START Given entries

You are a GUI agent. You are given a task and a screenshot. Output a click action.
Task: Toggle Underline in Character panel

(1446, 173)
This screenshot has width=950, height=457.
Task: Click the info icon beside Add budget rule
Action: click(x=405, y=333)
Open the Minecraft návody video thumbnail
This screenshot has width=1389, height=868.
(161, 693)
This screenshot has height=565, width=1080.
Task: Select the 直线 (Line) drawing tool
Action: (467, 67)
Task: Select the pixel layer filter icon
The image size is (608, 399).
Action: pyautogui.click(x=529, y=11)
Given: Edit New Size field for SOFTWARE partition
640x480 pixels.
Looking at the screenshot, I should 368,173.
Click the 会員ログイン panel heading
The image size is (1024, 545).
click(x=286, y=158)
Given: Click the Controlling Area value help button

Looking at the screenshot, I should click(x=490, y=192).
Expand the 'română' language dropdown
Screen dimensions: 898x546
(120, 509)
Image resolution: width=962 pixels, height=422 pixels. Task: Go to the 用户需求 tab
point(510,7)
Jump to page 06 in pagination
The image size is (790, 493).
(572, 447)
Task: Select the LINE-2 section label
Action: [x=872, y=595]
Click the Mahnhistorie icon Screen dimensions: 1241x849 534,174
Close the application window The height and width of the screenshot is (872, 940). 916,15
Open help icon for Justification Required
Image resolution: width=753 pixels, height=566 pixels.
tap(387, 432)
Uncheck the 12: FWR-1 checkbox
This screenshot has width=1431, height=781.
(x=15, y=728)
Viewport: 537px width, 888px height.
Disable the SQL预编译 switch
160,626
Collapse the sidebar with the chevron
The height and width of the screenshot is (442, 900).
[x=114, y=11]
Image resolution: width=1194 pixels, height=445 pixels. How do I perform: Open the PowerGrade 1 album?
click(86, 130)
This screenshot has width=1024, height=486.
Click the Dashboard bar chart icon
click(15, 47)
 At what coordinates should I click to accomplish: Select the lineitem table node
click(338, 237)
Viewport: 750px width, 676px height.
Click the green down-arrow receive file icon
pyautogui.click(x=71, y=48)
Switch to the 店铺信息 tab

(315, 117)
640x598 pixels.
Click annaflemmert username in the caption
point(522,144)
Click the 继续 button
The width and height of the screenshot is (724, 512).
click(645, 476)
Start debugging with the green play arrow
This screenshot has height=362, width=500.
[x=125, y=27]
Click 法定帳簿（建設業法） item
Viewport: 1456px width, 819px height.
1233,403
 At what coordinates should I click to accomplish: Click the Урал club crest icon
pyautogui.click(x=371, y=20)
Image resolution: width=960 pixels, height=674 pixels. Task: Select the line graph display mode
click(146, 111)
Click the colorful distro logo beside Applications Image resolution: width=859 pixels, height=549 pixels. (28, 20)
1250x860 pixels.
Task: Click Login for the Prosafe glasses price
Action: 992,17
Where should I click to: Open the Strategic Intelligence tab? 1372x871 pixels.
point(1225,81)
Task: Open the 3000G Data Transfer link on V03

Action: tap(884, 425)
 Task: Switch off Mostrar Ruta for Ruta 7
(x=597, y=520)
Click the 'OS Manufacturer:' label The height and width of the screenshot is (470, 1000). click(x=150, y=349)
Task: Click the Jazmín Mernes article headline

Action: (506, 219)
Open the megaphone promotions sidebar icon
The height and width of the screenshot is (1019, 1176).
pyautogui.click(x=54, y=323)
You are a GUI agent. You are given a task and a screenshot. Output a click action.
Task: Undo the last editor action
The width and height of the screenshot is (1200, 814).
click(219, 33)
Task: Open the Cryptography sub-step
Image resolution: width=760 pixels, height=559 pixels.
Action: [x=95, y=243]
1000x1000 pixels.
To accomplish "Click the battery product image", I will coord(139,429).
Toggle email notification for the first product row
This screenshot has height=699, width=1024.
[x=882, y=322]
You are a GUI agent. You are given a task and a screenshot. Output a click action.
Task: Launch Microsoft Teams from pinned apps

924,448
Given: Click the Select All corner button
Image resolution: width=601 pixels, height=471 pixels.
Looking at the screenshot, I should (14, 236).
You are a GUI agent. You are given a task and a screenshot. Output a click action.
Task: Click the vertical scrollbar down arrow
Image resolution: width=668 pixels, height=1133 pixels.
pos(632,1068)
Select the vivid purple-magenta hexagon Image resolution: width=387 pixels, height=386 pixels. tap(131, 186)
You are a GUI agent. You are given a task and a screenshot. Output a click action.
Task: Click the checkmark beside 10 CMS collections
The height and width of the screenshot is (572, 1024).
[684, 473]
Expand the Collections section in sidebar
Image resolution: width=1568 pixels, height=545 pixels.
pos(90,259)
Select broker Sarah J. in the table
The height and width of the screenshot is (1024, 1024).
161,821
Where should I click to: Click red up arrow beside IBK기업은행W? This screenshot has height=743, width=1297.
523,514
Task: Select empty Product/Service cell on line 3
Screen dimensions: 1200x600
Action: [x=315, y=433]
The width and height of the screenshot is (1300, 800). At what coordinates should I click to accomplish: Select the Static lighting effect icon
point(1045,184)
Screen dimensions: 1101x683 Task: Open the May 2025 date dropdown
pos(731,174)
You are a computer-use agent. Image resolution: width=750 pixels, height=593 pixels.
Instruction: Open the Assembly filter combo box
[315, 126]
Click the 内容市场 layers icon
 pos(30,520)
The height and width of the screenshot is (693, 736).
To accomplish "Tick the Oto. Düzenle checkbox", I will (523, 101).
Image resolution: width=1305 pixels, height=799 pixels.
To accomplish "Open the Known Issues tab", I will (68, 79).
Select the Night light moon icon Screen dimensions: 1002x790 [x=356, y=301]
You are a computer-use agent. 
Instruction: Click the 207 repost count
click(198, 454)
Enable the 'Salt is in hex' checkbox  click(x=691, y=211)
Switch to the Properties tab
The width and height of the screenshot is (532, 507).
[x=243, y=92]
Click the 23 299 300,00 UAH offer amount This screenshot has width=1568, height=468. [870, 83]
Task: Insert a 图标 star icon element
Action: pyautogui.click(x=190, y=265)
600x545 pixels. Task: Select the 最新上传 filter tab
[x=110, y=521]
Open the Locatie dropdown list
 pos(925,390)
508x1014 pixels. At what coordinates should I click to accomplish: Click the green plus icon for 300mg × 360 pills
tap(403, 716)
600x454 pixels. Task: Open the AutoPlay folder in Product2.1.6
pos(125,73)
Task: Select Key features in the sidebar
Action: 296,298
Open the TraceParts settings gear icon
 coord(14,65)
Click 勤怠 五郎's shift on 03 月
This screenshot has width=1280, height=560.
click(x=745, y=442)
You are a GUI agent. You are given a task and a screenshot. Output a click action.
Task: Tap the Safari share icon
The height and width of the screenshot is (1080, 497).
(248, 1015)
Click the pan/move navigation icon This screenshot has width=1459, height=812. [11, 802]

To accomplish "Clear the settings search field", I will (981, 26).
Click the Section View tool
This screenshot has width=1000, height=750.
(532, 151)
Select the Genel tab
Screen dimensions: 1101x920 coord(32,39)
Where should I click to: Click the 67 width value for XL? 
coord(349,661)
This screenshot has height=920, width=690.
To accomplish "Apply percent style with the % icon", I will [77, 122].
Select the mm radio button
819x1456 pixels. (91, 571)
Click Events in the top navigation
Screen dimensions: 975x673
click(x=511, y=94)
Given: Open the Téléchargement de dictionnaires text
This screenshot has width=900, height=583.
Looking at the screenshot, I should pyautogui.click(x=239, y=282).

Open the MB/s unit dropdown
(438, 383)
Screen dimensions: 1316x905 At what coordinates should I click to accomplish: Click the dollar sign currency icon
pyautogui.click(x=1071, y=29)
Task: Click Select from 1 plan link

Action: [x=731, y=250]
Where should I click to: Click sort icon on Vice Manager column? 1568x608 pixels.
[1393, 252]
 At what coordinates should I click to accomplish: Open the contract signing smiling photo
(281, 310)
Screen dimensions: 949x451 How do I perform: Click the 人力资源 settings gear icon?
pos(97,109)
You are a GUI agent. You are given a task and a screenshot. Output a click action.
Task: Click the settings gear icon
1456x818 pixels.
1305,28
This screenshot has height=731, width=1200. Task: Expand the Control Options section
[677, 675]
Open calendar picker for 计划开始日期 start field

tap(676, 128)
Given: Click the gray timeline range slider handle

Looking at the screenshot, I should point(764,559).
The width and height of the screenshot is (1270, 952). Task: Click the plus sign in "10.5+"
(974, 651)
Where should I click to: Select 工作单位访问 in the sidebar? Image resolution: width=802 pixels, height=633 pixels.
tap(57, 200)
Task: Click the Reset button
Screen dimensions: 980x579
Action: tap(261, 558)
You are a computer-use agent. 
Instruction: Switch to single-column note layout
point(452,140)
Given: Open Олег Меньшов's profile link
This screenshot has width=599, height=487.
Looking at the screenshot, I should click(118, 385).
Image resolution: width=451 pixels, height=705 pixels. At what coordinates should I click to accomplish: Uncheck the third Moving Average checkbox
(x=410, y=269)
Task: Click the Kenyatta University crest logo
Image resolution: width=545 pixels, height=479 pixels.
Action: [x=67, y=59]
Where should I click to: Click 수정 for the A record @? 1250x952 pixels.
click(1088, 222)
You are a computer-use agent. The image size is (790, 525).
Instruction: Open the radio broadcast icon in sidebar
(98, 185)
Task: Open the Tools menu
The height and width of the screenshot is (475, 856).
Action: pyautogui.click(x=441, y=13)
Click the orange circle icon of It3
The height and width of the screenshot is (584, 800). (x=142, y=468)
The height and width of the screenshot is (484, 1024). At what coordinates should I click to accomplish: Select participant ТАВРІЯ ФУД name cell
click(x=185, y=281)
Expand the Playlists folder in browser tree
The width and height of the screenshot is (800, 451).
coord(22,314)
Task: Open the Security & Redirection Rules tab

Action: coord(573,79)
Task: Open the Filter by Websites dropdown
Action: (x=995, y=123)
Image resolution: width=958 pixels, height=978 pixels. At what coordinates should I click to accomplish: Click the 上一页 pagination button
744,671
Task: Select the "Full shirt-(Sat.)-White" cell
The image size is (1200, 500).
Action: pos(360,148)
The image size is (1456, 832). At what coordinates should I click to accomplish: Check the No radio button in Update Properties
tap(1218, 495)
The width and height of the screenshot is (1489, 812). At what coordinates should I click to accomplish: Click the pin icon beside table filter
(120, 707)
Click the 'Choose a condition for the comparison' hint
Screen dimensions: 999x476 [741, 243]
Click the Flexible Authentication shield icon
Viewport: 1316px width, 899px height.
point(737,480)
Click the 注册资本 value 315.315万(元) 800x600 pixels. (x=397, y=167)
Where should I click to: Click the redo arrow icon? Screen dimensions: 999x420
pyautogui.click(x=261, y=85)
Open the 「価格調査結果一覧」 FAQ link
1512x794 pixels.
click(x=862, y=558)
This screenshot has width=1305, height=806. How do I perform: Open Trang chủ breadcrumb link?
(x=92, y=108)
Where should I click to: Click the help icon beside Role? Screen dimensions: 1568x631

END Given entries

**What to do**
Tally the lines of the data that include the word "computer". Reply with the number only.

**The answer**
4